President David O. McKay reminded us of the importance of communication with our Heavenly Father, even while we are being seriously challenged. He said: “Great events have happened in this Church because of such communion, because of the responsiveness of the soul to the inspiration of the Almighty. I know it is real. You will find that when these most inspirational moments come to you, you are alone with yourself and your God. They come to you probably when you are facing a great trial, when a wall is across your pathway, and it seems that you are facing an insurmountable obstacle, or when your heart is heavy because of some tragedy in your life. I repeat, the greatest comfort that can come to us in this life is to sense the realization of communion with God.”

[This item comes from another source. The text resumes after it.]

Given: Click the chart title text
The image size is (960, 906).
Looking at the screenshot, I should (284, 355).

He went on to say: “Great testimonies have come in those moments. It is just such experience as that which came to my father in the north of Scotland when he prayed to God to remove from him the spirit of gloom and despondency that overwhelmed him. After a night of worry and restlessness, he arose at daylight and repaired to a cave on the shore of the North Sea. He had been there before in prayer. There, just as the rays of the morning light began to come over the sea, he poured out his soul to God as a son would appeal to his father. The answer came: ‘Testify that Joseph Smith is a prophet of God!’ The cause of his discouragement flashing upon his mind, he said aloud: ‘Lord, it is enough!’” (Man May Know for Himself: Teachings of President David O. McKay, comp. Clare Middlemiss , 25).

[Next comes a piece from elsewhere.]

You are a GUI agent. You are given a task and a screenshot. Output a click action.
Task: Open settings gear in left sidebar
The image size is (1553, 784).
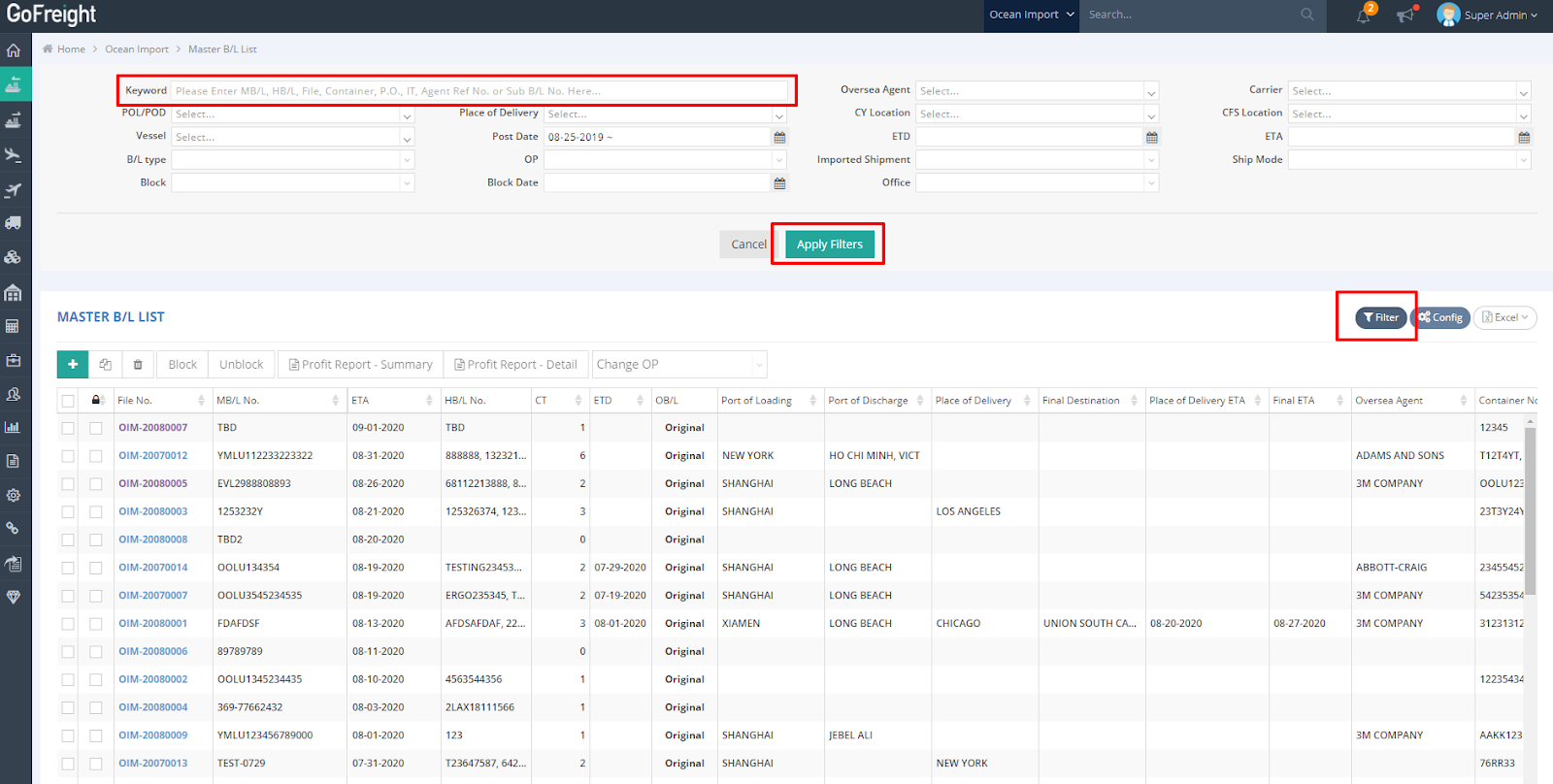[x=14, y=496]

Jesus instructed the Nephites that they should “pray … unto the Father, always in my name” (3 Ne. 18:21). Writing to the Colossians, the Apostle Paul instructed, “And whatsoever ye do in word or deed, do all in the name of the Lord Jesus, giving thanks to God and the Father by him” (Col. 3:17). Hence every prayer should be offered to our Heavenly Father in the name of His Son, Jesus Christ.
President Gordon B. Hinckley stated: “Of all the great and wonderful and inspiring promises I have read, the most reassuring to me are the words of the Savior: ‘Ask, and it shall be given you; seek, and ye shall find; knock, and it shall be opened unto you.’ (Matt. 7:7.) … Let us never forget to pray. God lives. He is near. He is real. He is our Father. He is accessible to us” (“Pillars of Truth,” Ensign, Jan. 1994, 2).
While in mortality may we be wise enough to constantly call upon the Father in the name of His Only Begotten Son. As we pray in the manner we have been taught, we can avoid the lack of personal growth and the self-induced loneliness that are natural consequences of a failure to respond to His invitation. It gives great comfort to the soul to know that “He is our Father” and that “He is accessible to us.”
Most Ensign articles can be used for family home evening discussions. The following questions are for that purpose or for personal reflection:
What does the Savior’s example teach us about to whom, how, and why we pray?
What do the examples of such leaders as Abraham, King Benjamin, and the Prophet Joseph Smith teach us about prayer?
What are some of the blessings in our lives for which we can give thanks to God?
How can we more effectively respond to the divine invitation, “Draw near unto me”?